- **WHAT THIS TASK INVOLVES**:
Please copy the listing word for word, starting at its first line and stopping after the line that contains "center [462, 397].". Leave the pictures out of your copy.

- **EXERCISE INPUTS**:

■ ■ ■

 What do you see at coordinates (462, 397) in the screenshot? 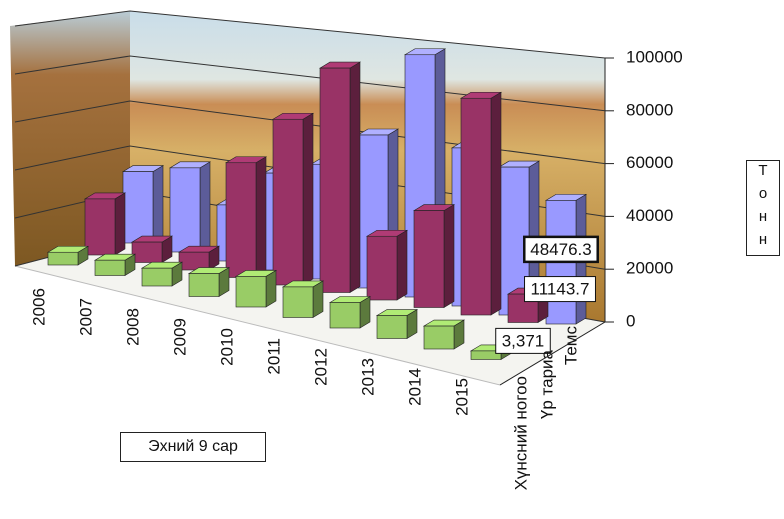
I see `x-tick-label: 2015` at bounding box center [462, 397].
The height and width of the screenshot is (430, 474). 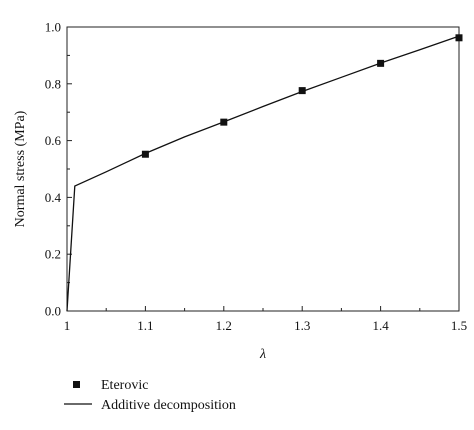 What do you see at coordinates (53, 254) in the screenshot?
I see `y-tick-label: 0.2` at bounding box center [53, 254].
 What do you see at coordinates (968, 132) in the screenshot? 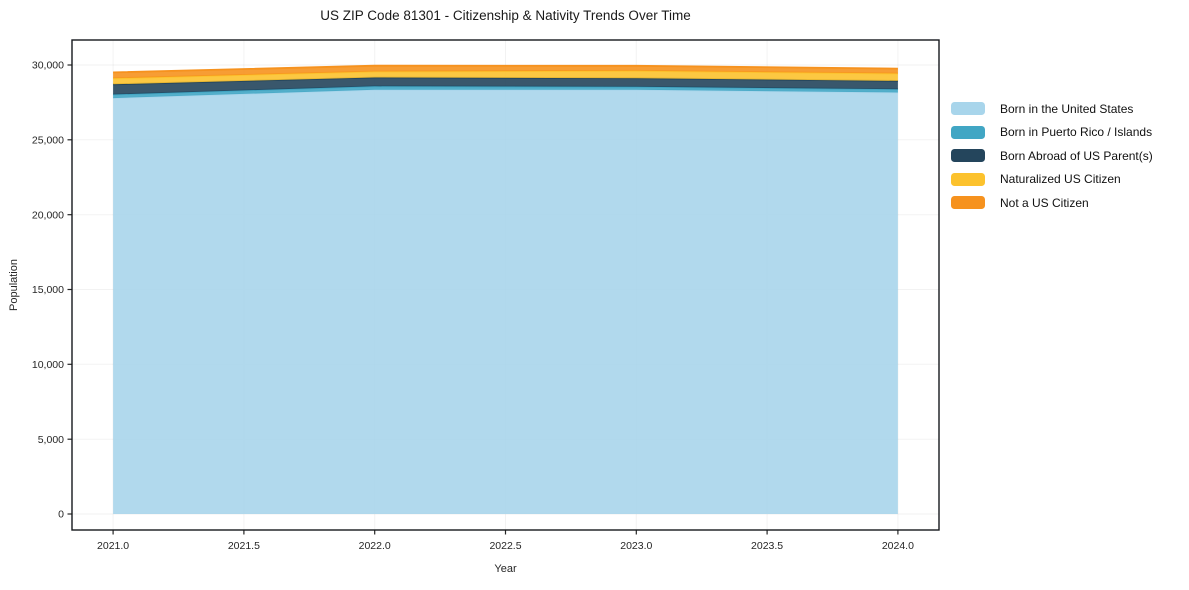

■ ■ ■

- **EXERCISE SOLUTION**:
 What do you see at coordinates (462, 397) in the screenshot? 
I see `x-tick-label: 2015` at bounding box center [462, 397].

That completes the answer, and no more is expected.